◆ Data supplied:
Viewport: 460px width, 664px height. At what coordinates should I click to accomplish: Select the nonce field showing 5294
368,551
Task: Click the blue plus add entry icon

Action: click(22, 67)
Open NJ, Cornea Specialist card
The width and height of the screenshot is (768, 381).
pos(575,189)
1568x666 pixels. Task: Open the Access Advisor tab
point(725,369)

◆ What you have to do: Lines from the start of the material above through the line containing "Open NJ, Cornea Specialist card" are to be duplicated exactly, and only those.

◆ Answer to the exercise:
Viewport: 460px width, 664px height. At what coordinates should I click to accomplish: Select the nonce field showing 5294
368,551
Task: Click the blue plus add entry icon

Action: click(22, 67)
Open NJ, Cornea Specialist card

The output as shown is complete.